While Hey does have a few surface signs of bloatedness:
- It’s a Whole Product complete with all the features listed above. This breaks rule #3 on the Bloated MVP test.
- The team spent about 18 months on it, and probably had something like 8 full-time staff working on it, which is about 12 person-years or $4M. This breaks rule #5 on the Bloated MVP test.
- They wrote code, lots of it. This breaks rule #6 on the Bloated MVP test.
They only score 3/10 on the Bloated MVP Test overall. That’s very much a Lean MVP. (I would never expect anyone to score 0/10. Startups don’t perfectly follow every rule of thumb!)
I have to say, it’s rare and impressive to see a product launch with tons of publicity, make $1M in ten days (and $3–10M/yr recurring revenue by end of 2020 if I had to guess), and still manage to be a Lean MVP. The Basecamp team is a talented bunch.
I’ve been using the product myself. I like it a bit better than Gmail for my personal email because:
- It’s faster. That’s an unfair comparison because my Gmail has to deal with a 16-year backlog of my emails, but still, being faster is really nice.
- It’s calmer. For example, I can forget to check my Feed for a few days, and only pay attention to my Imbox. This way, I save time and attention because I’m not distracted by random feed content in the middle of my day.
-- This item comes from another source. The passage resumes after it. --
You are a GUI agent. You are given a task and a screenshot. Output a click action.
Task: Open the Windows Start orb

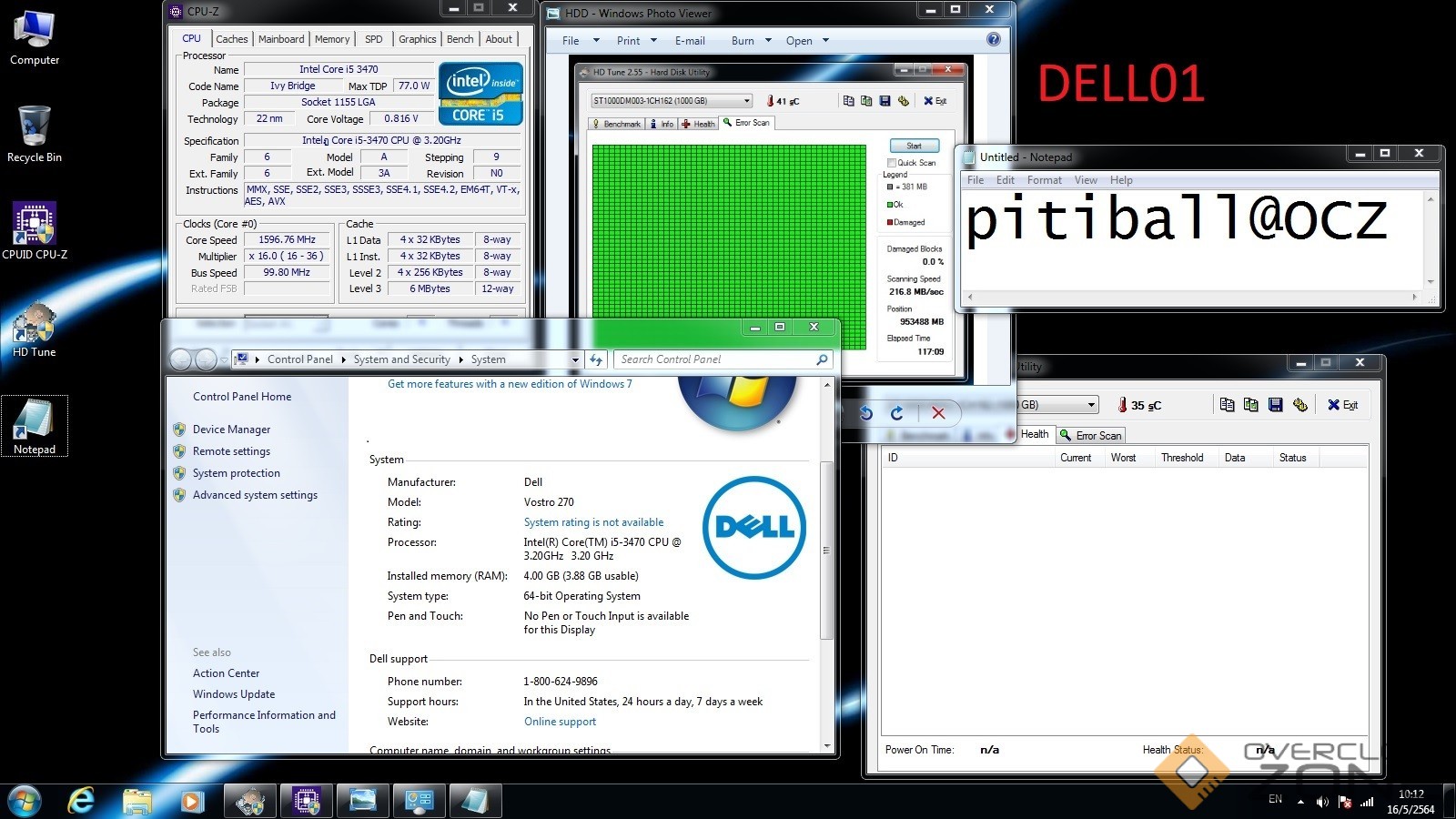[x=25, y=801]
Designer Jonas Downey explains on Basecamp’s blog how they intentionally made Hey more calm/respectful/peaceful compared to other email software, and compared to for-profit software more generally:
At a high level it boils down to a handful of foundational principles that affect the decisions we make:
[…]
3. Prioritizing respectful interfaces that don’t overwhelm or try to nag the user into certain behaviors. We intentionally don’t include things like notification counts/badges, 3-column designs, and such unless we absolutely can’t avoid them. We don’t like the idea of having “sticky” interfaces — we want our customers to use our products to get the job done, and then go do something else. That makes the whole design approach more peaceful in general.
It’s a good principle with good execution.
Lastly, I’ll leave you with this proof that Hey isn’t bloated:
Ok, looks like there’s no way to pull up a list of recent emails I’ve sent 😂
It’s incredibly daring that they decided “Sent folder” wasn’t a must-have for their MVP release, while at the same time pouring lots of love on less traditional features like giving “spy trackers” the finger.
We can learn a few lessons from Hey: Dare to be opinionated. Dare to be principled. And most of all, dare to be lean.